Ancak yine de bu konuda bir özet vermem gerekirse, başlıklar içinde şunlar olabilirdi:

Bugüne kadar dirsek temasıyla AB içinde olan İngiliz hükümetleri, AB’den istedikleri hakları elde etseler de, Avrupa’ya göç dalgasının İngiliz kamuoyunda yarattığı etkileri de arkasına alan David Camerom hükümeti  yine de referanduma gitme kararında ısrarlı oldu.

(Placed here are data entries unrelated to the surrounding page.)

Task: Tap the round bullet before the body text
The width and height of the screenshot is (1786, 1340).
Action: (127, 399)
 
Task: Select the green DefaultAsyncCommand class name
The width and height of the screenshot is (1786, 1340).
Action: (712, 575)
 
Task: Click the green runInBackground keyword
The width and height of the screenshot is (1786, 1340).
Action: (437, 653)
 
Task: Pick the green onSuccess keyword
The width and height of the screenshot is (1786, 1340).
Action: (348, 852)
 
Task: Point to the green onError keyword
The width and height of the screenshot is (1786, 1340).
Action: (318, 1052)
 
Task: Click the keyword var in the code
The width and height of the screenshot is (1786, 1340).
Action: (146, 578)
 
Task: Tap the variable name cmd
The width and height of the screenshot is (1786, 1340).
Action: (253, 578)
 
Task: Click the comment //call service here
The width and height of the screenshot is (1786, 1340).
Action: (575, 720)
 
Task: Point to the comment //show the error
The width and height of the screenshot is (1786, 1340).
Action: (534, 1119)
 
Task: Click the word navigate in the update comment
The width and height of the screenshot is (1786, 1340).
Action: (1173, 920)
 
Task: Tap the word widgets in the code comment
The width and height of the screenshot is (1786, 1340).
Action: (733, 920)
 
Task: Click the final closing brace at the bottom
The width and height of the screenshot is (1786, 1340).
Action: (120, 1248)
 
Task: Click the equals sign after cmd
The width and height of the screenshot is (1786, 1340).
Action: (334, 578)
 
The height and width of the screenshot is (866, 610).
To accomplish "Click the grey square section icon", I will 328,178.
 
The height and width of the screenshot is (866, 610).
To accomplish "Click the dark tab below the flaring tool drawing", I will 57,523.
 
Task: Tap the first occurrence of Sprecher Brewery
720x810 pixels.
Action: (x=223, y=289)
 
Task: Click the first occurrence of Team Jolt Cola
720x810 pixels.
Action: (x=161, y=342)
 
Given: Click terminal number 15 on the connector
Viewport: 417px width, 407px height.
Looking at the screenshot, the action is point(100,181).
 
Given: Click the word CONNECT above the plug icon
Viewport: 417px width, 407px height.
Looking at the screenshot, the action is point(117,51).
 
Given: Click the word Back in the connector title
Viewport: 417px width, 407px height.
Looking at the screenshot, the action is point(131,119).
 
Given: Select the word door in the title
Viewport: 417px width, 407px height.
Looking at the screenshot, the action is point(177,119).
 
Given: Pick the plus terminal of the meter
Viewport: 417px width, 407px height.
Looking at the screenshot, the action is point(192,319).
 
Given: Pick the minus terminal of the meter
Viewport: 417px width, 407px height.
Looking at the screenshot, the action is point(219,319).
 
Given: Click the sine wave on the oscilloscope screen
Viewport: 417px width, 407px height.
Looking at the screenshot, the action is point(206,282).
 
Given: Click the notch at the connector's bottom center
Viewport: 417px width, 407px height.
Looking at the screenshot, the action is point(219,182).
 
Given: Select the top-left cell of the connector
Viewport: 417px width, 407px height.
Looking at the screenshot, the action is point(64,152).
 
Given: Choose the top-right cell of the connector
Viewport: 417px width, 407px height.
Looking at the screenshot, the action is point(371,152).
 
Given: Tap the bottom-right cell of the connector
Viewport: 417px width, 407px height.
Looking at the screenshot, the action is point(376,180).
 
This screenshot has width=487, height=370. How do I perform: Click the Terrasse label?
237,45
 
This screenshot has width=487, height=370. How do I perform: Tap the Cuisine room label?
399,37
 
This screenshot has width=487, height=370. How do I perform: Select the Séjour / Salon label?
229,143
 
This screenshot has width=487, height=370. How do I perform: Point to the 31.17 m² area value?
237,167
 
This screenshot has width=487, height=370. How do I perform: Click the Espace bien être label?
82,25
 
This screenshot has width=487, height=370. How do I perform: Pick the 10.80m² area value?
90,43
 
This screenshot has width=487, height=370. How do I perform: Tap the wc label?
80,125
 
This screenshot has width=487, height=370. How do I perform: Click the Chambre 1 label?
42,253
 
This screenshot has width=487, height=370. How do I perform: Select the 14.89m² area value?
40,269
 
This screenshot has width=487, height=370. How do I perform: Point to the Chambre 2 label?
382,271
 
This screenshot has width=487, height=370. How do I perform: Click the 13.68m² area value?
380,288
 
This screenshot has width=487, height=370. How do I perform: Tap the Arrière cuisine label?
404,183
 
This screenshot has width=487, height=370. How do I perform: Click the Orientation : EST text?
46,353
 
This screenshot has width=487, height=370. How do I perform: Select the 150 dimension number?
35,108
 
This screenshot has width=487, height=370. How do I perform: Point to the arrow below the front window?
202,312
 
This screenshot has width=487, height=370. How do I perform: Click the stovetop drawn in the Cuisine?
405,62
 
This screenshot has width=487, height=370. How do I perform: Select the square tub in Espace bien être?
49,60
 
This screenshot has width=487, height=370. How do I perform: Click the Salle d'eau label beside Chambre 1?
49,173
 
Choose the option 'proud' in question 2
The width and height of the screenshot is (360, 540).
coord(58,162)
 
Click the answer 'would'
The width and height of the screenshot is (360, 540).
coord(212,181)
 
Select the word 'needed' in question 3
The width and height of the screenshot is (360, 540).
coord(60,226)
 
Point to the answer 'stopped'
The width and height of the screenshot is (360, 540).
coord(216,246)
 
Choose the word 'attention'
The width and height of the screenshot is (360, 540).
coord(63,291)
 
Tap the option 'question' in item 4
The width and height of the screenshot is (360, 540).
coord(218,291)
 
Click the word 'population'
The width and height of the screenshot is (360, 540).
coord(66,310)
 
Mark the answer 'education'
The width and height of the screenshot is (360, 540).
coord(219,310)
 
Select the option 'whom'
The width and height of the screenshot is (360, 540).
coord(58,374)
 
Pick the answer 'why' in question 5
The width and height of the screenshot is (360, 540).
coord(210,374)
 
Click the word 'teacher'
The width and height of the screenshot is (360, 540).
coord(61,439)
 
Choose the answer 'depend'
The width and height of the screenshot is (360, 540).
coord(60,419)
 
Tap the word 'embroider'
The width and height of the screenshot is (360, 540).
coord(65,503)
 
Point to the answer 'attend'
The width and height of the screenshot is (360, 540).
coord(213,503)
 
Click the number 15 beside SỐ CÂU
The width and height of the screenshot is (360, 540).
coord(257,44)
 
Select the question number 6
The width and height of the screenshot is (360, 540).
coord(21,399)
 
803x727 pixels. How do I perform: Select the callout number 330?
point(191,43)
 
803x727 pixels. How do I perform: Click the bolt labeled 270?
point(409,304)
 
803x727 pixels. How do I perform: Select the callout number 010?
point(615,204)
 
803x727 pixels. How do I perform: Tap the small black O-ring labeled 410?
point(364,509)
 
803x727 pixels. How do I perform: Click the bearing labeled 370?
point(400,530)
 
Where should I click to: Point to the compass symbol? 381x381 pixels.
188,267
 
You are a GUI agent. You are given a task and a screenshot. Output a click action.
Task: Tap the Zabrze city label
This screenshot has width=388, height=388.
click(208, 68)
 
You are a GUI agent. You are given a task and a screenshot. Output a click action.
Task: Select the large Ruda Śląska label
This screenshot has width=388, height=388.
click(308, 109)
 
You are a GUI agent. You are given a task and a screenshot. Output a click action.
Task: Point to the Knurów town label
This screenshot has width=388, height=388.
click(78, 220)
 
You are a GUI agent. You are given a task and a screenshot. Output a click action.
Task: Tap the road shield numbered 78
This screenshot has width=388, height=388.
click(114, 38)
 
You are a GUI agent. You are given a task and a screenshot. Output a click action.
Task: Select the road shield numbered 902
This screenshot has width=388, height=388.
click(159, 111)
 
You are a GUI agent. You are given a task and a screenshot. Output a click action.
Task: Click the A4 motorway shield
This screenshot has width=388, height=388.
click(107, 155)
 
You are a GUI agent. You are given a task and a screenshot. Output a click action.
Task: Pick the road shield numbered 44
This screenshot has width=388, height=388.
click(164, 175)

Güç dengelerinin, ekonomik-siyasi ve askeri olarak birkaç kutupta yoğunlaşacağı açık bir dünyada, İngiliz diplomasisinin bu sürecin geleceğini kamuoyunun hissiyatına bırakmayacak kadar uzun vadeli düşündüğü kanısındayım.

Bunun brinci nedeni stratejiktir; Tarihte kendilerini hiç bir zaman kara Avrupalısı olarak görmeyen İngilizler, ABD ve Nato’nun gücünü zayıflatacak olan, AB’nin, NATO’ya karşı olmamakla birlikte, ondan  ayrı bir blok olarak “Avrupa Savunma Ajansı” kurma girişimine şüpheyle bakıyorlardı. Ayrıca Birliğin Rusya’ya yaptırımlar konusunda ABD ve İngiliz işbirliğini takip etmemesi diğer sorunlardan biriydi.

Diğer taraftan, Büyük Britanya’da yapılan referandum sonuçu  AB’de sarsıntı yaratırken, esas sarsıntıyı  kendi içinde yaşadığını ve Britanya’nın birliğini tehlikeye attığını göstermeye çalışıyordum. Çünkü İskoç halkı %62 ve Kuzey İrlanda %55,8 oyla AB’de kalma isteklerini gösterdiler. Daha da önemlisi İskoçya meclisi İngiltere’nin AB’den çıkma takvimini resmen başlatması halinde, yeniden bir referanduma giderek Büyük Britanya’dan ayrılıp AB’ye girme istemlerini dile getirdiler. Kendi birliğini tehdit etme pahasına İngilizlerin AB’den ayrılma ısrarını, halkın hissiyatlarıyla açıklanamayacak kadar stratejik derinliğe sahiptir.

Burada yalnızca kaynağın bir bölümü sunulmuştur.